> TEXTO PROPORCIONADO
((
Homilía
del Sr. Nuncio Apostólico
Mons. André Dupuy
en el primer aniversario de la muerte de
S.E. Mons. Eduardo Boza Masvidal
(Caracas, 16 de Marzo de 2004)
Uds.,
sin duda, conocen la famosa narración de la creación del
mundo en seis días, en la que se nos dice que, el séptimo
día, Dios descansó.
Un
Padre de la Iglesia, San Ambrosio, comentando este texto se preguntaba
por qué, llegado el séptimo día, Dios habría
necesitado del descanso. El hizo el cielo y la tierra, y no descansó;
hizo las plantas y todos los animales, y no descansó. Finalmente,
hizo el hombre - un solo hombre - y la mujer - una sola mujer - y se cansó
tanto hasta el punto de tener que descansar. ¿Por qué? Y
San Ambrosio responde: Dios tuvo que descansar porque finalmente había
encontrado alguien a quien tendría que perdonar. A un animal no
se le perdona, porque no puede pecar. A un ángel no se le perdona,
porque no se puede arrepentir. Pero con el hombre y la mujer, todo es
diferente: nosotros formamos parte de estas extrañas criaturas
que no desean nunca verdaderamente lo que hacen y nunca hacen verdaderamente
lo que quieren. Dios, por fin, encontró a dos seres humanos a quienes
perdonar. Y Dios descansó, dice S. Ambrosio, porque ya tenía
con quien mostrarse Dios y Padre.
Este
comentario ilustra bien el Evangelio que acabamos de escuchar. El mismo
nos enseña de Dios algo que tendemos a olvidar: perdonar es la
alegría de Dios. "Hay más alegría en el cielo
por un pecador que se arrepiente que por 99 justos que no necesitan perdón».
Jamás Dios se muestra tan Dios como cuando perdona.
A
este perdón nos invita la parábola de los deudores del Rey
que hemos proclamado en el Evangelio. Una parábola con la cual
Jesús nos recuerda que si Dios experimenta alegría en dar,
experimenta mucha más alegría en perdonar. Una parábola
que nos urge, sobre todo, a hacernos una pregunta importante: ¿es
posible perdonar como Dios perdona?
Por
una feliz coincidencia, esta pregunta nos la hacemos en el día
en que, en medio de la tristeza y la esperanza, celebramos el primer aniversario
de la ida a la casa del Padre de un gran obispo, de un gran testigo de
fe y de humanidad, de «un profeta en el exilio»: el Excmo.
Mons. Eduardo Boza Masvidal.
Permítanme
una confidencia, cristianamente obvia: en historia, no creo en el azar,
sino en la Providencia, conjunción de gracia y libertad. Estoy
seguro: la Providencia ha querido hoy, en esta precisa circunstancia,
que nos preguntemos acerca del perdón. Cuando uno vive en una sociedad
tan llena de conflictos como la nuestra, cuando día tras día
nuestros derechos amenazan ser conculcados, ¿cómo entender
el perdonar como Dios perdona? ¿No es pertinente, acaso, reflexionar
sobre la calidad de nuestro perdón, sobre nuestra capacitad de
perdonar a los otros?
))
> OBJETIVO 1
En la homilía, ¿por qué, según San Ambrosio, tuvo Dios que descansar?
La homilía y los registros proceden de fuentes distintas.

> MATERIAL DE TRABAJO
((
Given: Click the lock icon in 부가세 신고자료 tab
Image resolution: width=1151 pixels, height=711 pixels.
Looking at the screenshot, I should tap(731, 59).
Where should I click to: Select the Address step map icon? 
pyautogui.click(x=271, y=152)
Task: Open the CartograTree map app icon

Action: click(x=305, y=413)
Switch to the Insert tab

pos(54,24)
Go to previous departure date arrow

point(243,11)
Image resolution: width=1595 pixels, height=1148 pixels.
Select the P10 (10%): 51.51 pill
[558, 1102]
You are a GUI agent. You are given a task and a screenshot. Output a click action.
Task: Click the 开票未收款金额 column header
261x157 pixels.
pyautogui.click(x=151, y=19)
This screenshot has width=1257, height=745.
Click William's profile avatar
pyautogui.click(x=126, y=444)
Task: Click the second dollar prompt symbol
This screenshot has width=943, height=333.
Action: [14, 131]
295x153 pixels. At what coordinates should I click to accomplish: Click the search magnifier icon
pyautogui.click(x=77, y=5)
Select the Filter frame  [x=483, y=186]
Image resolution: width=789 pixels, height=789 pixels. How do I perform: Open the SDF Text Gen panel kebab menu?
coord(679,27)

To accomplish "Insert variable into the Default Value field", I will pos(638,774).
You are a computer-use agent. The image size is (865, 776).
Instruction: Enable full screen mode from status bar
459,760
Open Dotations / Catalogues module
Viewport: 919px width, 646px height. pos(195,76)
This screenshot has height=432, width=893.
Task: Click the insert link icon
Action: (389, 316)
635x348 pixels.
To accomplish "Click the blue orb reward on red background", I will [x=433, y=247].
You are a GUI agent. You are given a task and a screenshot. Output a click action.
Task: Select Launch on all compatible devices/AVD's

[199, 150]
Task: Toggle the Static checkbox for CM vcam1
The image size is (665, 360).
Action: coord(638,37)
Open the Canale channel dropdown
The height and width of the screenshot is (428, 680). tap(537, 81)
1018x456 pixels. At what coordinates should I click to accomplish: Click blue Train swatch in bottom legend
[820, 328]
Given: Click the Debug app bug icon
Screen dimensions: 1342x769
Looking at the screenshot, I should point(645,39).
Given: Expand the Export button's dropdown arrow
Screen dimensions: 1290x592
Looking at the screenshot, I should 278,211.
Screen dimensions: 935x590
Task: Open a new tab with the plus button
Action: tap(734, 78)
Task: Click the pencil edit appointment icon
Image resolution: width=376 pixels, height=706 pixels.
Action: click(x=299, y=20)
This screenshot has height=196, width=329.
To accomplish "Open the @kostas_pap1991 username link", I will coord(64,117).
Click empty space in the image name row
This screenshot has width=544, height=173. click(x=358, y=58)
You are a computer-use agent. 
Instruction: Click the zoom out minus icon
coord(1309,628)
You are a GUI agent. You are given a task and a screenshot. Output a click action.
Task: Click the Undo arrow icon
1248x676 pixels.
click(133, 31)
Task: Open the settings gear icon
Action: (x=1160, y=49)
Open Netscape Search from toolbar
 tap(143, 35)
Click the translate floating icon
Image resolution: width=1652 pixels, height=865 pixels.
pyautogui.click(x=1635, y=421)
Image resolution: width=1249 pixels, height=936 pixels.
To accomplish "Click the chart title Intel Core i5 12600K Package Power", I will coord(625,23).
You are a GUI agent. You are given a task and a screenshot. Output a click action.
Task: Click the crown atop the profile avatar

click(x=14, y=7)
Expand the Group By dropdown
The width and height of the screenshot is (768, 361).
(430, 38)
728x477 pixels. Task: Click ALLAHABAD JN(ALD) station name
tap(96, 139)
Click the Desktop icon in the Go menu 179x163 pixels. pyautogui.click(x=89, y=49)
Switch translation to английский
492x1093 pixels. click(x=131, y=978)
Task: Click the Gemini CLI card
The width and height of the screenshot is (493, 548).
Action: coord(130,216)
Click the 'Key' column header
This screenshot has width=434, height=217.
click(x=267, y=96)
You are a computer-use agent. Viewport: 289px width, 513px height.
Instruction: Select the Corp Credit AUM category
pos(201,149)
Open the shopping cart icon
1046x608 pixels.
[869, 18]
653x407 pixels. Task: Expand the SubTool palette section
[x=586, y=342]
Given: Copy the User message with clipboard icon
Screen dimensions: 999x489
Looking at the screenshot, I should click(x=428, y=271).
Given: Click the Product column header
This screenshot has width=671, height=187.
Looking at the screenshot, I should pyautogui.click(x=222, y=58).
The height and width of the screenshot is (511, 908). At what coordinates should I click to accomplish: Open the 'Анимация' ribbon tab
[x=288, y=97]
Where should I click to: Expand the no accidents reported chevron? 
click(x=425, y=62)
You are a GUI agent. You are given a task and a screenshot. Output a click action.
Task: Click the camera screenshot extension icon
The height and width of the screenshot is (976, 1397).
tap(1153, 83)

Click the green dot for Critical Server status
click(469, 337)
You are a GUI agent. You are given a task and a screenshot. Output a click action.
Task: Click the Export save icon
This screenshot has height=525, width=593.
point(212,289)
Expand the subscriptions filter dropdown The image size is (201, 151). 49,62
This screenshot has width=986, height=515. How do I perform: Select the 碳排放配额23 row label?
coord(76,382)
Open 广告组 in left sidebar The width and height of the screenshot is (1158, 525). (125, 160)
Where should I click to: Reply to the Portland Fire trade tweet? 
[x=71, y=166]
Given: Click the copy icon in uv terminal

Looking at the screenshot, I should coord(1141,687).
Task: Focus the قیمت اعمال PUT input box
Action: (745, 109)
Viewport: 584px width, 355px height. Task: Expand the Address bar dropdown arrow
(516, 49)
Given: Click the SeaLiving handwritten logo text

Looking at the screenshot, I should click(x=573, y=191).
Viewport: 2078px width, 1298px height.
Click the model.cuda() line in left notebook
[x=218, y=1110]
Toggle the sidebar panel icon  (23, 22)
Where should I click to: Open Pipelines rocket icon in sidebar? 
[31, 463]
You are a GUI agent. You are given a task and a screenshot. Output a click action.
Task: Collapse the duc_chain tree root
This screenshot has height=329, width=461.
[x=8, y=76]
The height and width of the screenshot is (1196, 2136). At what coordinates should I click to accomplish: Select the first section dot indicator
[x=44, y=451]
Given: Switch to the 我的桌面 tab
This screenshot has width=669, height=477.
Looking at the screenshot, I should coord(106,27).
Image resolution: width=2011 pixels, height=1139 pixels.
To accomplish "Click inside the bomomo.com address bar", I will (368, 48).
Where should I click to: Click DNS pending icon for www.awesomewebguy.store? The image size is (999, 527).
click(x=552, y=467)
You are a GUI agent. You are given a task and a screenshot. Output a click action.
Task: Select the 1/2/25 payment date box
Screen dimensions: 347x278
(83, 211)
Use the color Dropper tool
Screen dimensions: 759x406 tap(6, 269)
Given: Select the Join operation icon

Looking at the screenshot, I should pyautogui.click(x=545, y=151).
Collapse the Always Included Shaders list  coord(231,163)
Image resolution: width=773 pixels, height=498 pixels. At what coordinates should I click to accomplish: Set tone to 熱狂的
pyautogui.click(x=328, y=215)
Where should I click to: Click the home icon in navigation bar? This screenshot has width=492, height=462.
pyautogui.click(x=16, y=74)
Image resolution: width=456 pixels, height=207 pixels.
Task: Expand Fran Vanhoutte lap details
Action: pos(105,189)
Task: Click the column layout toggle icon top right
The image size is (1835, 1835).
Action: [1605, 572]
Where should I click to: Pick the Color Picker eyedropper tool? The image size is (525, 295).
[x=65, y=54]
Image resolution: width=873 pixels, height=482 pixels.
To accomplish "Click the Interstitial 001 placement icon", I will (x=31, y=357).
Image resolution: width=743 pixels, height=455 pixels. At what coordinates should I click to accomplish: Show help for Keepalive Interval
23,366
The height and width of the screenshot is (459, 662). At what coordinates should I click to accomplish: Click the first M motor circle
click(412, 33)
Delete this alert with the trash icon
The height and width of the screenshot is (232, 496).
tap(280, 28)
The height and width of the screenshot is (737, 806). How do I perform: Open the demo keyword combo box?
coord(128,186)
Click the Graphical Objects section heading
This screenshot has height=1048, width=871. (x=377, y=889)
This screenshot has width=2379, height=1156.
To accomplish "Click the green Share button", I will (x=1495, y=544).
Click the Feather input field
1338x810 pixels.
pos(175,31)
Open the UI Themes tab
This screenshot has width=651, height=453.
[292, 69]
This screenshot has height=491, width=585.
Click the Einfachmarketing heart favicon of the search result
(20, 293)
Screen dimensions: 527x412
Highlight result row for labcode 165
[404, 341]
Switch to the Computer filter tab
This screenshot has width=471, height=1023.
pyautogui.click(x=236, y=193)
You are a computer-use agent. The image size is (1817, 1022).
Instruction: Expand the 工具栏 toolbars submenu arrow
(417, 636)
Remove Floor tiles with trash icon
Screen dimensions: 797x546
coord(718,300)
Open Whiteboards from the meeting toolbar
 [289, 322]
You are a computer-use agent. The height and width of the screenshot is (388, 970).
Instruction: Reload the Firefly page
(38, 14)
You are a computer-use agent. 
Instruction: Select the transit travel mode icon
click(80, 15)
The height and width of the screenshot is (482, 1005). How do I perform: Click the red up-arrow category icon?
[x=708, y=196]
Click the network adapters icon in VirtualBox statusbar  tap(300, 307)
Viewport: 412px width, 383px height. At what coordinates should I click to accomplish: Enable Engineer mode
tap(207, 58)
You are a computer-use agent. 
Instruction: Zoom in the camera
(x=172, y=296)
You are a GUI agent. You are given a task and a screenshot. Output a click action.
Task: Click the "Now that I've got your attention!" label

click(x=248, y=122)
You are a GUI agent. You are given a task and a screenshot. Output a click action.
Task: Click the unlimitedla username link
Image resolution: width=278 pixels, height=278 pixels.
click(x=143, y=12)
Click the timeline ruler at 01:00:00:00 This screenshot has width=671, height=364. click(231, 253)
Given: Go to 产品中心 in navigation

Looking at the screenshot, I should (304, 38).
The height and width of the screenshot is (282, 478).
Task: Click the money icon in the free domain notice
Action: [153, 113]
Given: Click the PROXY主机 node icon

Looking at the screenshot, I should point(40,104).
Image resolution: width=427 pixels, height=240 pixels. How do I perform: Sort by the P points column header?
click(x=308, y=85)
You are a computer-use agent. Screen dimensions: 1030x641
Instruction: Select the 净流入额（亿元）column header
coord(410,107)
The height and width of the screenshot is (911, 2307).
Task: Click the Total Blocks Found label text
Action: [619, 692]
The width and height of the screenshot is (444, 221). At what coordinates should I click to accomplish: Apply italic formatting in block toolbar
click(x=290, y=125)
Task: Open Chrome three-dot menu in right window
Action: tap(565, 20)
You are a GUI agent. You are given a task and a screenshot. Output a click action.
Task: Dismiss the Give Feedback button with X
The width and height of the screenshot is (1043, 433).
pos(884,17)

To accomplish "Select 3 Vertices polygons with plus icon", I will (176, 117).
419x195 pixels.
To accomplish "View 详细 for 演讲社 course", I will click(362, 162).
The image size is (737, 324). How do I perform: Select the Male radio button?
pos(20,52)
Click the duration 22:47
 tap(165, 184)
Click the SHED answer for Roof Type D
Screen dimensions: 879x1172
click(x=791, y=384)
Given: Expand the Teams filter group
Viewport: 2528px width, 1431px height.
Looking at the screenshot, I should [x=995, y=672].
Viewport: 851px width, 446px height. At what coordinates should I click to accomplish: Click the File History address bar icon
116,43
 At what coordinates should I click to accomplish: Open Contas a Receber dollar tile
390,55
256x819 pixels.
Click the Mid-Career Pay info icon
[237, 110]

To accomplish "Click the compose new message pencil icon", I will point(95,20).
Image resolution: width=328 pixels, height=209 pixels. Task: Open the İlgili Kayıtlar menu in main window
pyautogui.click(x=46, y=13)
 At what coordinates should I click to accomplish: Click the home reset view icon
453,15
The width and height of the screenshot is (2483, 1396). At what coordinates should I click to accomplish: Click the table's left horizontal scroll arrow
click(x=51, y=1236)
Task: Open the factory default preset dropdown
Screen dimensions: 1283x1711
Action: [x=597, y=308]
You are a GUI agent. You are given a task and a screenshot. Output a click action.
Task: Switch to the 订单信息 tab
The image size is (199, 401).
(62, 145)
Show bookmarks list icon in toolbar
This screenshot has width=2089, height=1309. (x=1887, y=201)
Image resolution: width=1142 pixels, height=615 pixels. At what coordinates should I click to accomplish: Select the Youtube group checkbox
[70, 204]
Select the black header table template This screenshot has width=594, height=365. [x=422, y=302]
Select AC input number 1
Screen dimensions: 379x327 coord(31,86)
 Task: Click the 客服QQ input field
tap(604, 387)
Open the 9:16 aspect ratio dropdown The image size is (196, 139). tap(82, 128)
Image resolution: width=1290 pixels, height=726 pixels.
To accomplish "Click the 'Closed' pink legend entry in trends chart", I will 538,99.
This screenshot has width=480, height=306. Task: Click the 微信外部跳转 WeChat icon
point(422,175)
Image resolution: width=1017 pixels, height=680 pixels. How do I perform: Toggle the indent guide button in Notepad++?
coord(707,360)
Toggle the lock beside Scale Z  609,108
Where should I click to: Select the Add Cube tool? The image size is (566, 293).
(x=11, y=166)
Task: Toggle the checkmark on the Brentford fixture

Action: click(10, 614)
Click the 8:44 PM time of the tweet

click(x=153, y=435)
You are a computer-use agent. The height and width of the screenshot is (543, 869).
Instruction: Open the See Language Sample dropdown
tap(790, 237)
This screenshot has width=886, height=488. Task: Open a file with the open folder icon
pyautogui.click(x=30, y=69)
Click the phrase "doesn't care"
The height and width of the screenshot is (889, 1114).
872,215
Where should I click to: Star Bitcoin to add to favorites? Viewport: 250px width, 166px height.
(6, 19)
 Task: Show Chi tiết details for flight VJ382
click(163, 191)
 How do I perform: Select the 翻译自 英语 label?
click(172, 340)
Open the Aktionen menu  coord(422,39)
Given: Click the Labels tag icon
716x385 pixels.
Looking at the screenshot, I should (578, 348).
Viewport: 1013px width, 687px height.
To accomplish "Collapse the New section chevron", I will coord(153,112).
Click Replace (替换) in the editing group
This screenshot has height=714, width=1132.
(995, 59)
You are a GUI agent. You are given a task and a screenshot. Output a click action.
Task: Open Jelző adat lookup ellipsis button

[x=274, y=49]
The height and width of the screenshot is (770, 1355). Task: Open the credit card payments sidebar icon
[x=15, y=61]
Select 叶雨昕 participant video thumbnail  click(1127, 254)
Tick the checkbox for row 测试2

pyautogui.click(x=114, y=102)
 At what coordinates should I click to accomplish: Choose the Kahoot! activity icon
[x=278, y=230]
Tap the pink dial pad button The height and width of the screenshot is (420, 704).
))
> OBJETIVO 2
¿Puedes reescribir los registros desde la línea que contiene "635x348 pixels." hasta la que contiene "Action: tap(734, 78)", ambas incluidas, poniendo "Monitor" en lugar de "Debug" y sin cambiar nada más? Devuelve solo esas líneas.

> RESPUESTA DEL EJERCICIO 1
Porque finalmente había encontrado alguien a quien tendría que perdonar.

> RESPUESTA DEL EJERCICIO 2
635x348 pixels.
To accomplish "Click the blue orb reward on red background", I will [x=433, y=247].
You are a GUI agent. You are given a task and a screenshot. Output a click action.
Task: Select Launch on all compatible devices/AVD's

[199, 150]
Task: Toggle the Static checkbox for CM vcam1
The image size is (665, 360).
Action: coord(638,37)
Open the Canale channel dropdown
The height and width of the screenshot is (428, 680). tap(537, 81)
1018x456 pixels. At what coordinates should I click to accomplish: Click blue Train swatch in bottom legend
[820, 328]
Given: Click the Monitor app bug icon
Screen dimensions: 1342x769
Looking at the screenshot, I should point(645,39).
Given: Expand the Export button's dropdown arrow
Screen dimensions: 1290x592
Looking at the screenshot, I should 278,211.
Screen dimensions: 935x590
Task: Open a new tab with the plus button
Action: tap(734, 78)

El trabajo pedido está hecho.